■ **Data to use**
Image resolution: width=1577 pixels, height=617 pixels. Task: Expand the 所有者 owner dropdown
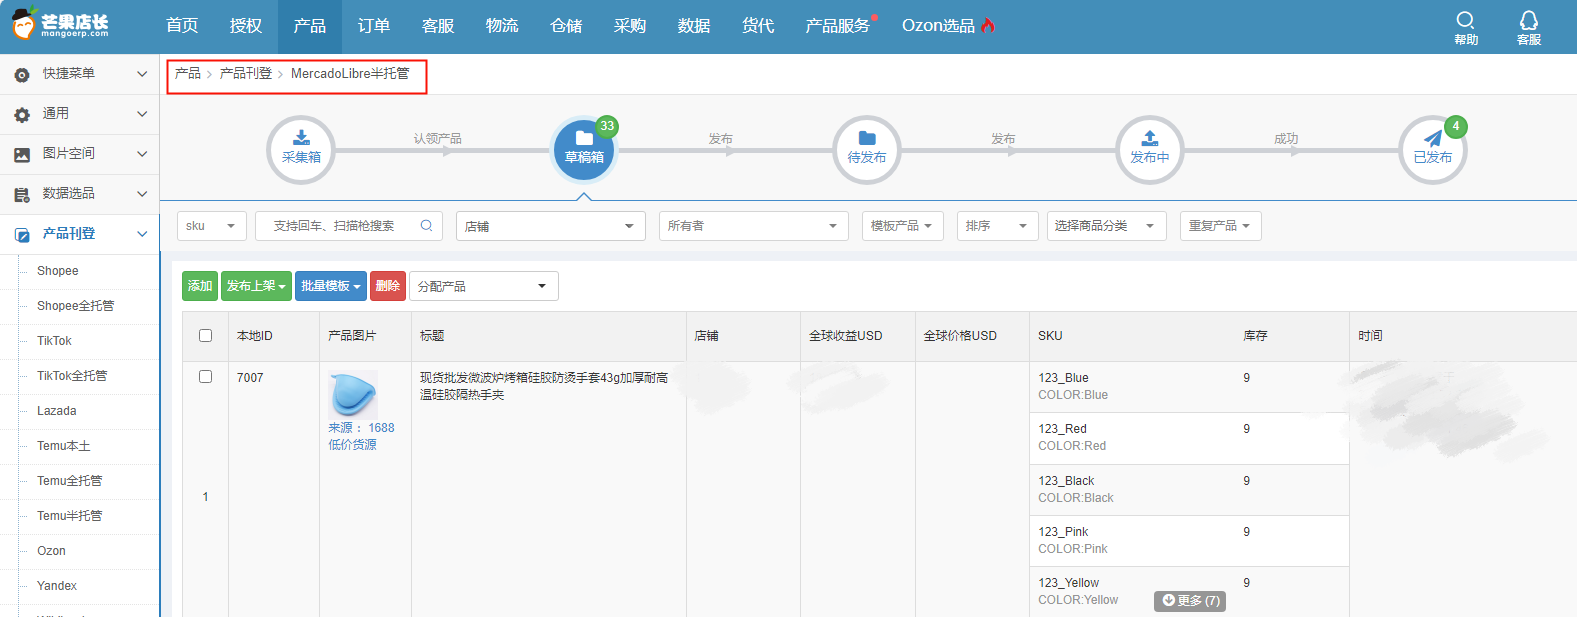coord(753,226)
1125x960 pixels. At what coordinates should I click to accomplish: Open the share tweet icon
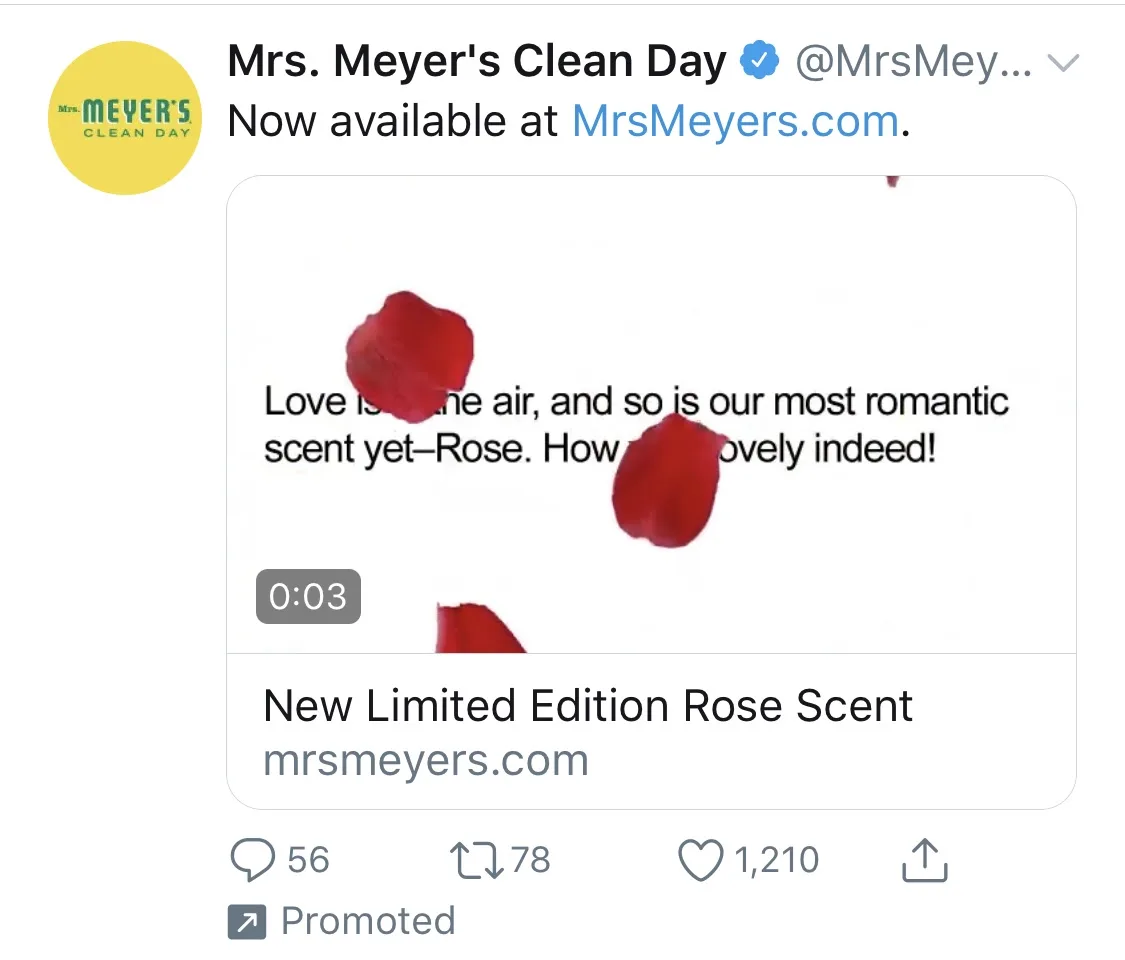coord(924,860)
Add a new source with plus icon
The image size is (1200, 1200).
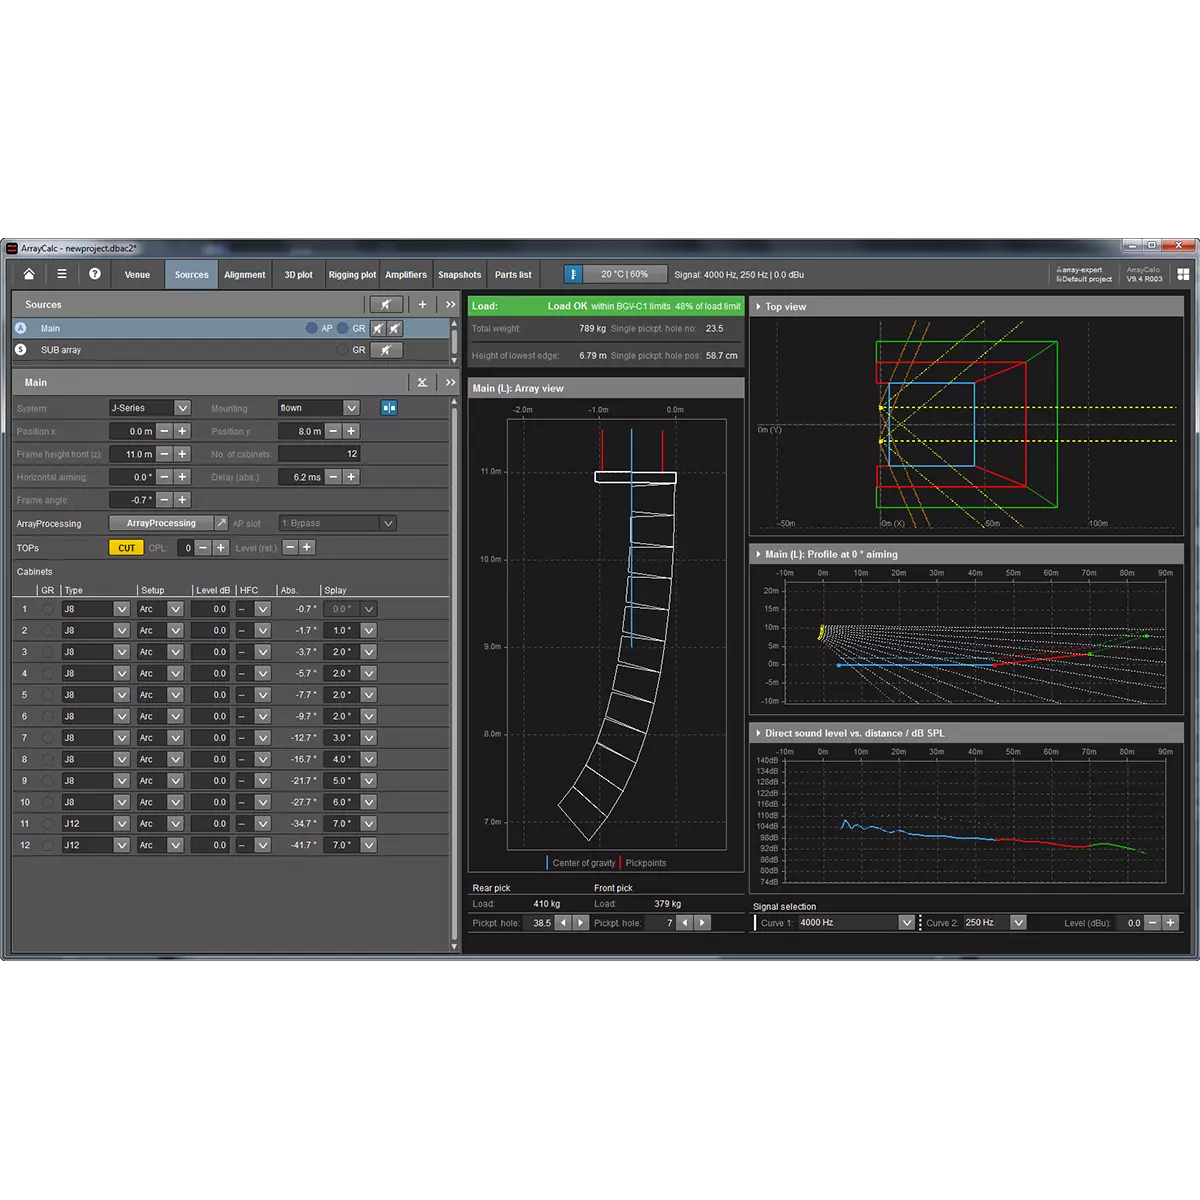(x=422, y=304)
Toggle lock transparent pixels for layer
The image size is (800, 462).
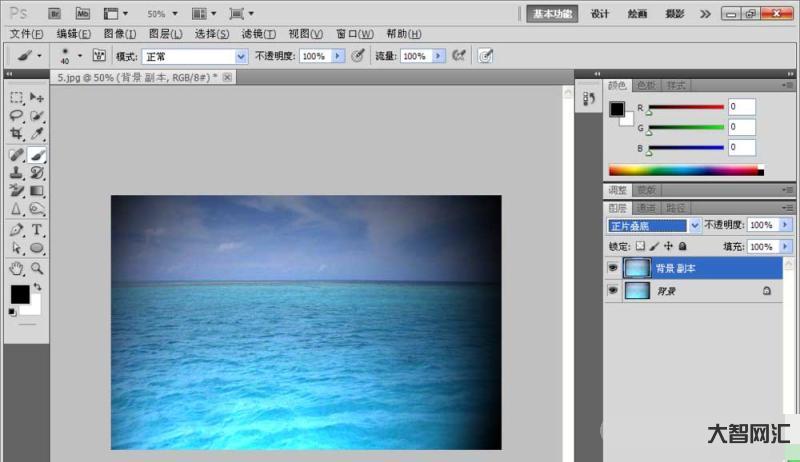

■ **What the task asks**
Report how many lines of the listing contain the string "pixels", giving only the number.

■ **Output below**
3